INTERPOL-led operation

Simda botnet

Kaspersky Lab and a group of IT companies including Microsoft and Trend Micro have worked together to reduce the scope of the Simda botnet.

The action taken by the group, which was formed by INTERPOL's Global Complex for Innovation in Singapore, saw law enforcement agencies seize 10 command and control servers in the Netherlands and take down other servers in the US, Russia, Luxembourg and Poland.

Law enforcement agencies including the Dutch National High Tech Crime Unit, Police Grand-Ducale Section Nouvelles Technologies in Luxembourg, the FBI and Russian Ministry of the Interior's Cybercrime Department "K" took part in the operation on April 9.

Simda is a pay-per-install malware that can easily issue illicit software and other malware that can pilfer sensitive financial information. Distributors generate money by selling access to infected PCs to other criminals who can then install additional programs.

Attackers distribute the malware by breaking in to legitimate websites or servers and then inserting malicious code into those sites. This means that users visiting the pages are served up the illicit content, it infects their PC and information can then be stolen.

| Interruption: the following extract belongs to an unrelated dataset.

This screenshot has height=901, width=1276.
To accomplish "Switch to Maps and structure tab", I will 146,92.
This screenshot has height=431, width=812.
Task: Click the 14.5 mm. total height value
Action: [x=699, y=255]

770,000 machines in 190 countries have been infected with most of the instances taking place in the US. Kaspersky added that the UK, Canada, Russia and Turkey were also hit hard.

Is my PC infected?

Simda has been active for years and exploit artists have worked hard to refine it to exploit literally any vulnerability present in a targeted site. This has meant that new versions have continually shown up and Kaspersky Lab's virus collection has caught over 260,000 executable files belonging to different versions of Simda.

Even though Kaspersky Lab has taken down a significant part of the Simda botnet network, it is still out there and to that end Kaspersky has provided a CheckIP site where you can find out if your PC is affected. If your address does show up Kaspersky points out that, even though it could be another machine on your network, you should make sure your anti-malware software is up to date.